For the uninitiated, the TV Jumble has four scrambled words, today's being `KAYCNR, SMOTECU, NOVTMER`, and `MARHBEC`. Each is accompanied by a clue: "Archie could be this, …". To solve the puzzle, unscramble these words into a grid with a letter per, where some letters are circled. For the first word, the third and sixth are circled. It turns out the first word is "CRANKY", therefore the A and Y are circled. You then collect these circled letters from the four jumbles to solve the whole puzzle whose clue points to a TV show or personality.

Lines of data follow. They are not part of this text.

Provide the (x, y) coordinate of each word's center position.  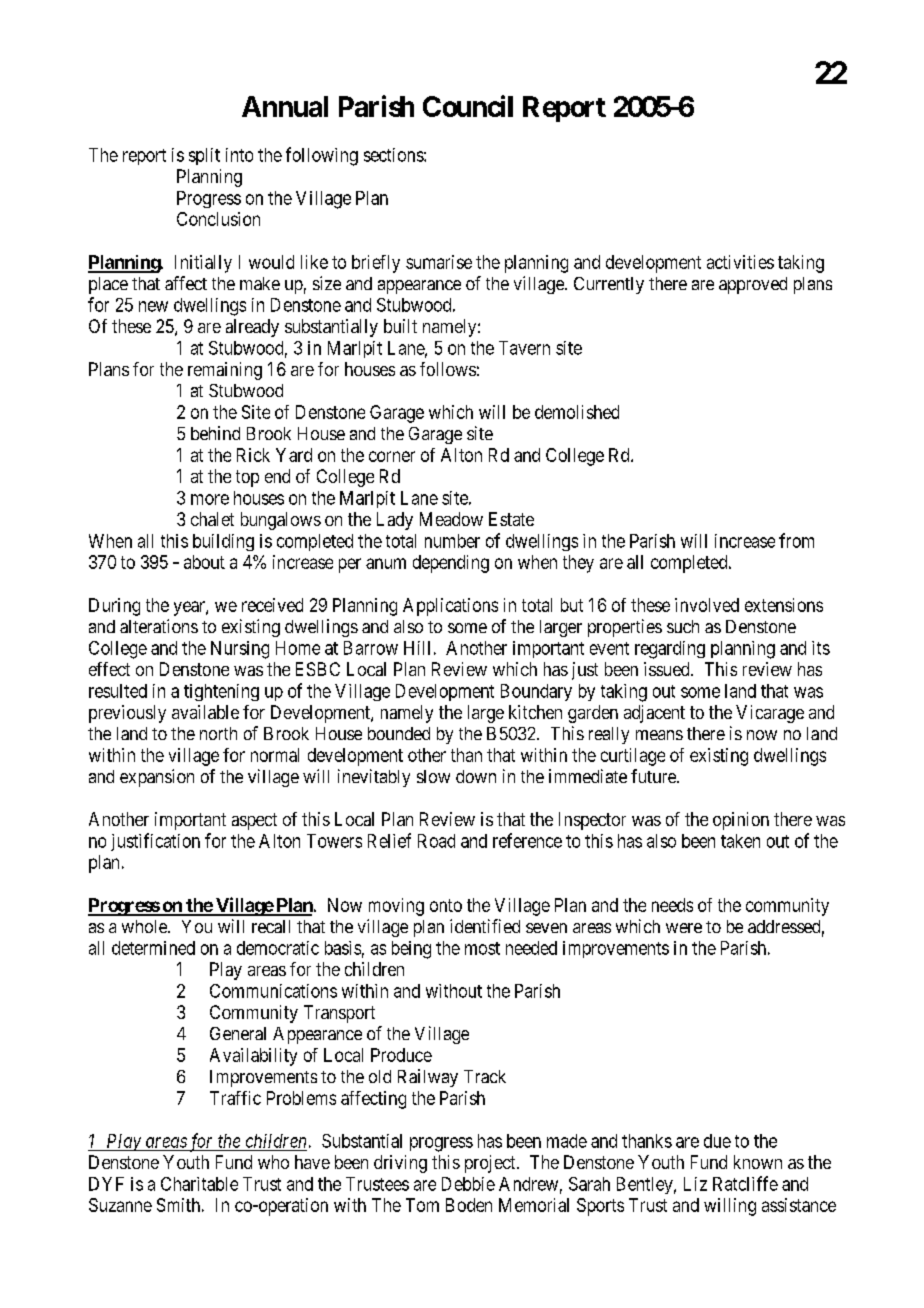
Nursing (240, 650)
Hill (417, 648)
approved (753, 285)
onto (446, 905)
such (683, 626)
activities (740, 262)
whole (145, 926)
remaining (225, 371)
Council (468, 106)
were (684, 928)
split (204, 156)
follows (448, 369)
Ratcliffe (745, 1183)
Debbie (468, 1184)
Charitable (199, 1184)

These two functions do the job. The heavy lifting is done by grepN, which constructs a sequence of `grep commands to filter a word list. I've an 86000 word list, left over from my recent Python course, which is useful enough. The tvJumble function defends both against misuse. I now try to write a helper message into each function so that merely typing its name offers the necessary clue.

tvJumble () 
{ 
    [[ $# -lt 1 ]] && { 
	comment USAGE tvJumble DROW [wordlist ... ];
	return 1
    };
    word=$1;
    shift;
    comment searching $word $*;
    cat ${*:--} | eval $(grepN $word)
}
grepN () 
{ 
    quietly comment give a word, construct a series of greps;
    echo $1 | awk '
	function grep1( l) {
	    if (g[l]++) return
	    printf "%sgrep -i %s ", p, l; p = "| "
	}
	{ for (i=1; i <=length($1); i++) {
	    grep1( substr($1,i,1))
	}
	print ""
    }
    '
}

To appreciate how it works, here's `grepN` at work:

diary.$ grepN KYACNR
grep -i K | grep -i Y | grep -i A | grep -i C | grep -i N | grep -i R 
diary.$ 

And here's an instance of using `tvJumble`:

py.$ tvJumble KAYCNR ProblemSet4/words.txt
searching KAYCNR ProblemSet4/words.txt
CRANKILY
CRANKLY
CRANKY
CRYOBANK
KNACKERY
py.$ 

A future enhancement might trim the list for the length of the word. Plurals are the common extraneous result.